One of the major critics of the international system that was broken by the two world wars of the "short 20th century" -- Karl Polanyi -- argued that what undermined the 19th century system of nation states was an unregulated, aggressive capitalism. Instead of ensuring peace -- as the German philosopher Immanuel Kant had suggested in his 1798 essay, where peace allowed trade to happen and brought increased prosperity to all and thus the "perpetual peace" of his title -- it led to catastrophic war.

It seems to me that "soft power" is frequently another version of the Kantian proposal -- let's be nice to each other so that we can continue to compete economically.
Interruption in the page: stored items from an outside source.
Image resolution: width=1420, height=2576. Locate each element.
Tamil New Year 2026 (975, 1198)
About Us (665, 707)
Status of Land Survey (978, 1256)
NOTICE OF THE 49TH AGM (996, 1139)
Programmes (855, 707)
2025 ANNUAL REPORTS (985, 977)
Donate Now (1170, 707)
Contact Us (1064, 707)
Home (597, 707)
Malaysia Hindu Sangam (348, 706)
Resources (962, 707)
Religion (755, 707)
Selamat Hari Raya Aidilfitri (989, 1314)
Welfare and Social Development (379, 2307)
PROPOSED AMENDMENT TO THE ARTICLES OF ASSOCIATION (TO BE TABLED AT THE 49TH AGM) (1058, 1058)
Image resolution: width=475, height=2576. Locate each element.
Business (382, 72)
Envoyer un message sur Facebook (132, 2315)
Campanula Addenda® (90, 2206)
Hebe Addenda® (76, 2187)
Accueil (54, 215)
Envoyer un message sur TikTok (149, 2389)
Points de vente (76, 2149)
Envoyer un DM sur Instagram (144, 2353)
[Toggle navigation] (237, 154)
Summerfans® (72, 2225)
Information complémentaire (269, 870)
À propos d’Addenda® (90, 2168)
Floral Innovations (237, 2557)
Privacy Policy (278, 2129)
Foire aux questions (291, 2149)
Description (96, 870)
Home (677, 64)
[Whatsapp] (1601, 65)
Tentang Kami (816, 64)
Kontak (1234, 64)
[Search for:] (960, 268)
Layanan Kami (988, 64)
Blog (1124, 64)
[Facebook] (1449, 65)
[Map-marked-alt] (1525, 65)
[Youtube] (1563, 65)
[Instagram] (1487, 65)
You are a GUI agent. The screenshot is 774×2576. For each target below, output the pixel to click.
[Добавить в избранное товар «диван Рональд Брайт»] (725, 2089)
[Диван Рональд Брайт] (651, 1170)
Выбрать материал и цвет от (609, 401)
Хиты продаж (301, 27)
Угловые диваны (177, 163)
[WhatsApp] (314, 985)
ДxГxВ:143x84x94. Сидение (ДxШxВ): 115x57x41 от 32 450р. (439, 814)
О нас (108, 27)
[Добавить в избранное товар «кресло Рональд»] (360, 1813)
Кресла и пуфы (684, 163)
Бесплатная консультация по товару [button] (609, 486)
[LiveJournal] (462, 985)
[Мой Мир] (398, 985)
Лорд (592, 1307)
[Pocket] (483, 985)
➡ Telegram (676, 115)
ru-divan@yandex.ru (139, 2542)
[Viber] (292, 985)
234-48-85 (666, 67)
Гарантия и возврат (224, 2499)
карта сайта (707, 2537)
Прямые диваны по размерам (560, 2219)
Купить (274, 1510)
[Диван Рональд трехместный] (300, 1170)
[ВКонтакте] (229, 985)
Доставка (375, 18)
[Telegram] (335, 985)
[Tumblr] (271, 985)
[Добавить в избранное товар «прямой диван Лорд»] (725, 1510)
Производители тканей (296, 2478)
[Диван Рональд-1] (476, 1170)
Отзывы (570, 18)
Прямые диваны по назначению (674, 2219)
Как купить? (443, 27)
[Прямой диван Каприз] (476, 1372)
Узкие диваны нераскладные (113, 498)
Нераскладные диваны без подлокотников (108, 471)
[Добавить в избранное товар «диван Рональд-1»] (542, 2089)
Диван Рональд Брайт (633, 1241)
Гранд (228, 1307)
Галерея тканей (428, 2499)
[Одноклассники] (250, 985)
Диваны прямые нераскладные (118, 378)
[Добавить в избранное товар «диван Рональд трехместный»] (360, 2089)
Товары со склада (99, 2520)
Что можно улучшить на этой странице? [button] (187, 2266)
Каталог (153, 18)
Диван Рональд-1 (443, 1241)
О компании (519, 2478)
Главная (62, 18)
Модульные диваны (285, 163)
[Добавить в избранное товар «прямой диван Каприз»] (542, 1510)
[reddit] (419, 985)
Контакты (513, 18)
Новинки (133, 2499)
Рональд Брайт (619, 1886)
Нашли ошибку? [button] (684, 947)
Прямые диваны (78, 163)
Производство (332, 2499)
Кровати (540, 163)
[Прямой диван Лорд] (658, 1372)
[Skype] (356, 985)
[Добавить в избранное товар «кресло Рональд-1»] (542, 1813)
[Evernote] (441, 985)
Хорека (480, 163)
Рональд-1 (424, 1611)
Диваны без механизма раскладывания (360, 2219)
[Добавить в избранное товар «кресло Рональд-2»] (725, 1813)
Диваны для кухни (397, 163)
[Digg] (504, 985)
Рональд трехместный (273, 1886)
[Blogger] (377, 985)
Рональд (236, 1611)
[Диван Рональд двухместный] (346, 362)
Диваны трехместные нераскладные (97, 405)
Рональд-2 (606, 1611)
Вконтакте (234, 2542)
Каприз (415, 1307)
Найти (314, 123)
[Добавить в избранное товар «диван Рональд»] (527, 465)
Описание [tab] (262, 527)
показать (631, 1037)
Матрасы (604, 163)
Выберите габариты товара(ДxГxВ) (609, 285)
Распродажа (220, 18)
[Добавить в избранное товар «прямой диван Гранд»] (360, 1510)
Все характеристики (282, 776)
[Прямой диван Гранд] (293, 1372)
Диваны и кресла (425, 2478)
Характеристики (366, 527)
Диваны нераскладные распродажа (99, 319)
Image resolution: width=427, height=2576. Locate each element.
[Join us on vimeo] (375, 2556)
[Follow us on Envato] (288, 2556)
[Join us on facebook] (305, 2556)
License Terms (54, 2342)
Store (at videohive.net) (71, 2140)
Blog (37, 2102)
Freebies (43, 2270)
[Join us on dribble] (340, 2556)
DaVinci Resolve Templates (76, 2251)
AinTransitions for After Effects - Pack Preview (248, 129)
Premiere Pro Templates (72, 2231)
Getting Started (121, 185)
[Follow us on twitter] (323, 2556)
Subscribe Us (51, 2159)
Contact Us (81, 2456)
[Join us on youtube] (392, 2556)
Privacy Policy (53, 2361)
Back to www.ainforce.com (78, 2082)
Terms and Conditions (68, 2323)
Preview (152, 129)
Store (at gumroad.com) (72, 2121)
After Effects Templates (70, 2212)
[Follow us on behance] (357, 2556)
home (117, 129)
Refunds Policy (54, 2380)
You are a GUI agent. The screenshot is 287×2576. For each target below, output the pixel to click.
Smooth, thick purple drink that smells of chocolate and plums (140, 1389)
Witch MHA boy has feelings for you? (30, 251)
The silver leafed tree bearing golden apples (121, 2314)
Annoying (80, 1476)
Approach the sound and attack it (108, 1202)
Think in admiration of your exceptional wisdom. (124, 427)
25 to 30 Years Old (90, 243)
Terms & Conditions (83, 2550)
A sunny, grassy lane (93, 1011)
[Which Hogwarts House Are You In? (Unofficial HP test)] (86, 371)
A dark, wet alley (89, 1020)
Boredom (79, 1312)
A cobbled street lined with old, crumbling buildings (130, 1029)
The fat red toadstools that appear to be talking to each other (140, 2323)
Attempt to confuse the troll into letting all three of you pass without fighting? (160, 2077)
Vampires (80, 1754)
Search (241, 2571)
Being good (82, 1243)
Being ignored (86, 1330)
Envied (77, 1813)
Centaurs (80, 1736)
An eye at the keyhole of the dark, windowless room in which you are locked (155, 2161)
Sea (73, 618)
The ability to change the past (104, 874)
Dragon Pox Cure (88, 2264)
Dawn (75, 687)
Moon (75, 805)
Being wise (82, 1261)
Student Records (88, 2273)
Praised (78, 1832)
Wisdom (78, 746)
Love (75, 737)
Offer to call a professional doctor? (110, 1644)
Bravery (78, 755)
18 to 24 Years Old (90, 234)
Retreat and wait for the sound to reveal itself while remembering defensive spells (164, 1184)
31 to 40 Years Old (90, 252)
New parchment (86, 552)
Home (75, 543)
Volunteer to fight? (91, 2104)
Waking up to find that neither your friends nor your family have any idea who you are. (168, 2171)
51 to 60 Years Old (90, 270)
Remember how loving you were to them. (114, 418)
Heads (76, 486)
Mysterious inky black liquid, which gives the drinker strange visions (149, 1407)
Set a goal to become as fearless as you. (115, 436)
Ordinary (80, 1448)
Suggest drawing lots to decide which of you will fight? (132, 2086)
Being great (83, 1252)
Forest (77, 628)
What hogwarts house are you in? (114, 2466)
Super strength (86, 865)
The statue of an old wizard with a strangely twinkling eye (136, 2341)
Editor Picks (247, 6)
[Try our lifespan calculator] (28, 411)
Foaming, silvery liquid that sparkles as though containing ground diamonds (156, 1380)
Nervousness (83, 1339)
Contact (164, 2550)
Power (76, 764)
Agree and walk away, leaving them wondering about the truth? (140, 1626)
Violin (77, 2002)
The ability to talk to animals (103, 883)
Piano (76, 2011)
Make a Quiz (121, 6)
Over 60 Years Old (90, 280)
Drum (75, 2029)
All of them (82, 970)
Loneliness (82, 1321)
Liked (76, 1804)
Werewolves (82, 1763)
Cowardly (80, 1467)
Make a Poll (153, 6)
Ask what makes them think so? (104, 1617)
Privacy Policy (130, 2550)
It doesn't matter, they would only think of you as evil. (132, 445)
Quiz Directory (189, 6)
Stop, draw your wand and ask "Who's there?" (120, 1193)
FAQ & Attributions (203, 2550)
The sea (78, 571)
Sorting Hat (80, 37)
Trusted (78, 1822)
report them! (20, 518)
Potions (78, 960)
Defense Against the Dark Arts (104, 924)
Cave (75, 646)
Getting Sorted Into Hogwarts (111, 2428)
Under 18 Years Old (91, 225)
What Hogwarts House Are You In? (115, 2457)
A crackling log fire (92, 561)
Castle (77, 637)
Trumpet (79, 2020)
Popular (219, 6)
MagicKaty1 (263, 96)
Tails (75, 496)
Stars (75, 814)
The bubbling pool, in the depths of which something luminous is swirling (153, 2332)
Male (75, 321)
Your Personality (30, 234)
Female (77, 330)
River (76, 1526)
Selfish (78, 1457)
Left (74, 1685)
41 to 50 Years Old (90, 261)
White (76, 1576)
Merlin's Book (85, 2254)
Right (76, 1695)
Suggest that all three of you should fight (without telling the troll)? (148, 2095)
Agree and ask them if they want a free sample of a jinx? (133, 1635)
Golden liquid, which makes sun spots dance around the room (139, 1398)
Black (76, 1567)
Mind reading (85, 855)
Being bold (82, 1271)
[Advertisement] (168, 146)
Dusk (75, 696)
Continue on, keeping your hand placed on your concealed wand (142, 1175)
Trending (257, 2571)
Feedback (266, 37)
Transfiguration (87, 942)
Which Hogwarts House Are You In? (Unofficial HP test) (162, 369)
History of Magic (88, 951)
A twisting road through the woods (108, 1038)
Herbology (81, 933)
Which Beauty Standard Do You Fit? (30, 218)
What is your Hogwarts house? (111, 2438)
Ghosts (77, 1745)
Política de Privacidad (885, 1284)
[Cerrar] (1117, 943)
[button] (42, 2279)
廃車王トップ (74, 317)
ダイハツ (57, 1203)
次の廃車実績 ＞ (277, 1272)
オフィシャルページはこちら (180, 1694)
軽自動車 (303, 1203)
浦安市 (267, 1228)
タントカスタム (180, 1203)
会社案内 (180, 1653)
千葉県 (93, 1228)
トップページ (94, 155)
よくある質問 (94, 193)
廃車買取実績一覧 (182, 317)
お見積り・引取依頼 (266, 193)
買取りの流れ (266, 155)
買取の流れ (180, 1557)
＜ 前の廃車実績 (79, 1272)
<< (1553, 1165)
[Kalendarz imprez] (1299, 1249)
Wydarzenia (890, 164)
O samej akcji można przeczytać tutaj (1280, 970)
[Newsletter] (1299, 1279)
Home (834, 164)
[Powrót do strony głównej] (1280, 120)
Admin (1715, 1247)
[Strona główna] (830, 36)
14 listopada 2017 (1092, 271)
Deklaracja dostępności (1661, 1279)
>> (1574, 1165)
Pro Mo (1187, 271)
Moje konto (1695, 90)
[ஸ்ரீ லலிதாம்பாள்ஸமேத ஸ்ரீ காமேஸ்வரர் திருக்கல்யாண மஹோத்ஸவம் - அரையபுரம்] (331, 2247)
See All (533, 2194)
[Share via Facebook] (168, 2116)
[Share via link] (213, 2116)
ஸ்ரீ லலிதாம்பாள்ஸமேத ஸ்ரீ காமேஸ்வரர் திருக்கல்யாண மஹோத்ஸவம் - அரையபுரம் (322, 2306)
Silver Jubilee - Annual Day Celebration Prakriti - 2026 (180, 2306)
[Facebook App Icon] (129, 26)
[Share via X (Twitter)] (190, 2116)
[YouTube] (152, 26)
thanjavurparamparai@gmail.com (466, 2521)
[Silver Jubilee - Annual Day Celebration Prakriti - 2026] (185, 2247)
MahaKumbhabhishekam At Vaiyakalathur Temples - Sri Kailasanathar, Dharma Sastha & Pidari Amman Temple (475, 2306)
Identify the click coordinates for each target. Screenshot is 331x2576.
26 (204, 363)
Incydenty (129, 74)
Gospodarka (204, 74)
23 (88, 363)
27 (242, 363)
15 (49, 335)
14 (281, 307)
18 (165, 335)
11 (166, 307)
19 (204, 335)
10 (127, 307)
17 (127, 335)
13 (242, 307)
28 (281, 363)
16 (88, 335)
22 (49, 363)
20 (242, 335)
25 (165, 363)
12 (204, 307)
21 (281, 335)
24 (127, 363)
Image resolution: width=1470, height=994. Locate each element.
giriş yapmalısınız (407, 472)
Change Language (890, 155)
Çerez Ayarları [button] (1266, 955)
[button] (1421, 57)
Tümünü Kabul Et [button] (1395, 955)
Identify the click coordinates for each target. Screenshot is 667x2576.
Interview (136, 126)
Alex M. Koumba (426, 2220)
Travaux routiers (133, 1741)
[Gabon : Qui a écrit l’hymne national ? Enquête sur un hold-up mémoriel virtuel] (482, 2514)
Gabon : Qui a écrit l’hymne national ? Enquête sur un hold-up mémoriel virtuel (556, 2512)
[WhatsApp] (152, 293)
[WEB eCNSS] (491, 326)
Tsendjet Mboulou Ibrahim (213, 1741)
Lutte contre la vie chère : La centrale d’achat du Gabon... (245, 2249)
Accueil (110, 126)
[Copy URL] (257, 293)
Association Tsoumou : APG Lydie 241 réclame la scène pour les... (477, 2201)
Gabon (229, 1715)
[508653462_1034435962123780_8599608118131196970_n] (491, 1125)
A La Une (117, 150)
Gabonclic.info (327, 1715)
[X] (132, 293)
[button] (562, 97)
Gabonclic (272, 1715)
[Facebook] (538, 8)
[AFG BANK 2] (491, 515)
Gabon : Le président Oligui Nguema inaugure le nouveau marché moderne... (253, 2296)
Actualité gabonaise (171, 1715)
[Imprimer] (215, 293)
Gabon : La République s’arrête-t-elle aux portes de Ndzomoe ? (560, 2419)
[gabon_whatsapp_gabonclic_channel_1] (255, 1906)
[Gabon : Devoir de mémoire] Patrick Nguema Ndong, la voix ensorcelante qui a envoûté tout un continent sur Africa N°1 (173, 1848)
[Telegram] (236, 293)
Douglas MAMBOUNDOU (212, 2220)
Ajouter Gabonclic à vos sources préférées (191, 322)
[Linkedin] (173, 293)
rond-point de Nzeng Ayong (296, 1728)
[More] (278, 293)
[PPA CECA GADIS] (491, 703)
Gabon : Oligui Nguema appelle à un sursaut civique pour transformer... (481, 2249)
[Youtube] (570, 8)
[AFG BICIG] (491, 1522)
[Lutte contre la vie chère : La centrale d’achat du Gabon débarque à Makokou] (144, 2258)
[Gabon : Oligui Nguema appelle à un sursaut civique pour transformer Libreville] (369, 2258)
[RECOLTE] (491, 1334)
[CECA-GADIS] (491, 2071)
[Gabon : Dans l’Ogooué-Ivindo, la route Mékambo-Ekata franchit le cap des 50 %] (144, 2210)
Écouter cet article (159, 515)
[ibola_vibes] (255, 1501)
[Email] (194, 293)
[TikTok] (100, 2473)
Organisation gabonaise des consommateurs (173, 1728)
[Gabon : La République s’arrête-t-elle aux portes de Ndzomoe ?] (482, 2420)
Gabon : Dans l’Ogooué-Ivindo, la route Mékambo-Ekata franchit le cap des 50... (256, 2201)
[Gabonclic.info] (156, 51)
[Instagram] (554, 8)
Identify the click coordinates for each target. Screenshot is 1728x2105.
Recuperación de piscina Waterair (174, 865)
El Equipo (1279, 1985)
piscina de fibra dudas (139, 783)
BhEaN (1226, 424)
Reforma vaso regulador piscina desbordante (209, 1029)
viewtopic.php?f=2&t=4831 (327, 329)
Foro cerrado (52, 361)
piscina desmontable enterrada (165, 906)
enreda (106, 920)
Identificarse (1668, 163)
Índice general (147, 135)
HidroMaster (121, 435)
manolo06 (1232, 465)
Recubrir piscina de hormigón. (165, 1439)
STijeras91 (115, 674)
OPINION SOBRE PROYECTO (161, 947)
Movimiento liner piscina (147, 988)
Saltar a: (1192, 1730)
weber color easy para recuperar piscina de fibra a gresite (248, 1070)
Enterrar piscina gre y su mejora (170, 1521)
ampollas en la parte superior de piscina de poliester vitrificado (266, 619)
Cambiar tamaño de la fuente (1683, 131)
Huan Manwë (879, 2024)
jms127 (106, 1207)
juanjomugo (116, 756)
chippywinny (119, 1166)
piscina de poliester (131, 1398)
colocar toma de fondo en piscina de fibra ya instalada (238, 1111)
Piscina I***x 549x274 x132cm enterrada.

But as we know the injustices, the power asymmetries, the ecological and human catastrophes of unbridled economic growth have brought peace to some but endless poverty, chaos and war to many others. What is special to our era is that culture is one of the stakes in this increased economic competition, and itself contributes to these global injustices and asymmetries.

Talk these days of the creative economy as soft power and a harbinger of world peace, ignores the huge struggles taking place between Google, Facebook, Baidu, We Chat, Tencent and so on, pitching the U.S. and China directly against each other in a cold digital war of online platforms, search engines and aggregation algorithms. This is before we talk about IP, film distribution, TV rights, international standards and protocols and the other panoply of global cultural trade.

I would say soft power, cultural diversity, harmonious world order -- these things are not just built between nations but within nations. They are about extending cultural citizenship to all, and providing the means for this citizenship to have real meaning not just in terms of consumption but also production. This is how to develop cultural soft power. Let your citizens do it for you within a framework you have set and which is responsive to them.

And between nations we might add the word solidarity to that of cultural exchange: not stripping nations of their asserts and leaving a cultural hole behind.

Walter Benjamin once wrote that every document of art is at one and the same time a document of barbarism. He was talking both about the social inequality and suffering of capitalism and the rise of fascism. But his words could apply today. To use culture as a means of soft power without acknowledging the claims to individual and community autonomy and their capacity to creative divergent and diverse expressions for and between themselves is liable to quickly degenerate into soft barbarism.